Now, evidence is emerging that a similar revolution could be on the way in the banking sector. Research we published on Friday with the Universities of Cambridge and Berkeley showed that so-called alternative finance, such as crowdfunding and peer-to-peer lending, is on the rise. It is expected to provide £840m of finance to UK small businesses next year, and a similar amount to individuals. Although this only represents about 2 per cent of annual UK business lending, its 90 per cent year-on-year growth rate suggests it will soon be a force to be reckoned with.
The most familiar type of alternative finance is crowdfunding: websites like Kickstarter and Crowdfunder.co.uk on which people can solicit money to back anything from movies and community projects to high-tech gadgets. The people providing the money typically don’t expect a return beyond a free product or some memorabilia. Even so, it has helped some genuine commercial products get off the ground, like the Pebble Smart Watch – which raised $10m (£6.14m) on Kickstarter after failing to attract sufficient venture capital funding.
But it is crowdfunding’s lesser known cousin, peer-to-peer finance, that offers the biggest challenge to banks. Peer-to-peer lenders like Funding Circle and Zopa provide a platform for individuals to invest their money in personal or business loans. Seedrs and Crowdcube do the same, but with investors taking equity stakes. MarketInvoice allows individuals to invest in trade receivables. A typical Funding Circle deal involves over 400 investors lending a total of £50,000.
This is radical stuff. It replaces the complex and costly processes of a bank’s business lending operation with a website and a swarm of small lenders. Borrowers like the speed and the simplicity. Lenders enjoy the convenience too, and the feeling that their money is helping real businesses. But they are not primarily in it for charity or fun: a survey of Funding Circle’s investors made it clear that what they value most is the attractive risk-return profile of the investments. All this suggests the sector is likely to continue its impressive growth.
Peer-to-peer lending could also be good news for the economy. With bank lending still constrained by the need to repair battered balance sheets, new sources of capital for small businesses are especially welcome. Around a third of companies financed through Funding Circle, for example, didn’t believe they could have raised money any other way.

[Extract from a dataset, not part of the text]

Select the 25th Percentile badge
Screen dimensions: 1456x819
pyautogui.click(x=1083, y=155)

The rise of alternative finance will not be plain sailing. One immediate challenge the sector faces is regulation. Most alternative finance providers believe some regulation is needed, to prevent an invasion of fraudulent platforms. But some of the early proposals from the Financial Conduct Authority seem to be heavy-handed. Instead, the sector needs proportionate rules that prevent egregious excesses without nannying investors. Given the vast time and expense spent designing and overseeing the regulatory regime for incumbent banks, it only seems fair to make the effort to get it right for new entrants.
Given their growth and their popularity with customers, it’s perhaps surprising that banks are not taking the upstarts of alternative finance more seriously. A few banks, such as Belgium’s Belfius, have explored small-scale partnerships with platforms, but for the most part their reaction has been to wait and see.

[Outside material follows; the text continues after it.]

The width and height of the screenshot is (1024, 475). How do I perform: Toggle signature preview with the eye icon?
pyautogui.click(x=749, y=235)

Some bankers suggest that crowdfunding and peer-to-peer lending is a passing fad: a reaction to the unpopularity of banks following the credit crunch. This increasingly seems like wishful thinking. Although there are certainly businesses who have been driven to peer-to-peer lenders because their bank will not lend to them, there is a more fundamental change at work.

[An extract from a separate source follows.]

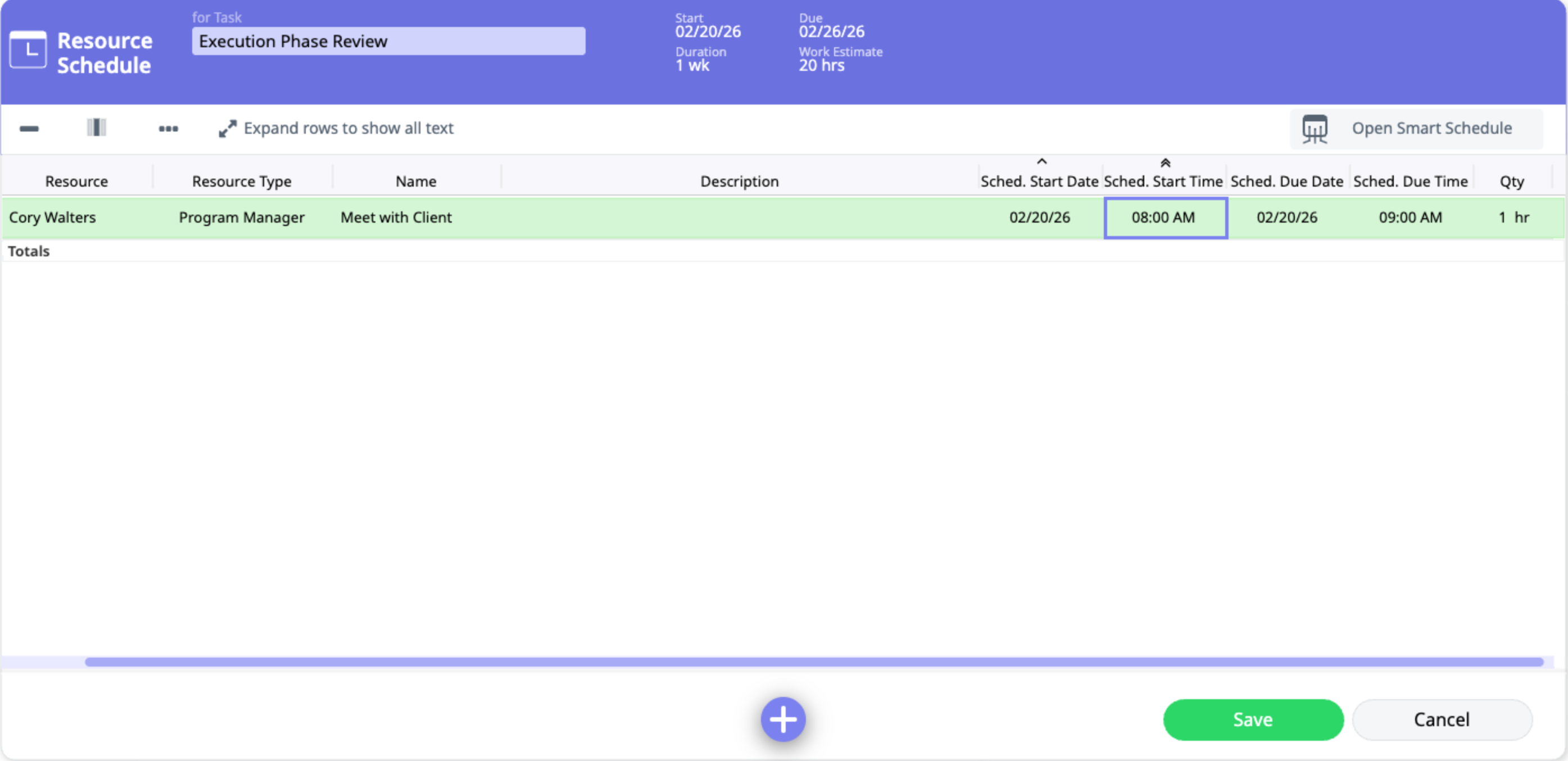Click the minus remove row icon
The width and height of the screenshot is (1568, 761).
point(29,129)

For most of history, sharing information and coordinating investors were expensive and a pain. Banks helped people by solving this problem, and bridging the gap between dispersed small lenders and borrowers. New technology changes this, and makes it easier for people to exploit their real-life social networks, at the expense of the middleman. If they do not respond to this opportunity, business bankers risk joining the ranks of capitalism’s humbled incumbents.
Stian Westlake is executive director of research at Nesta.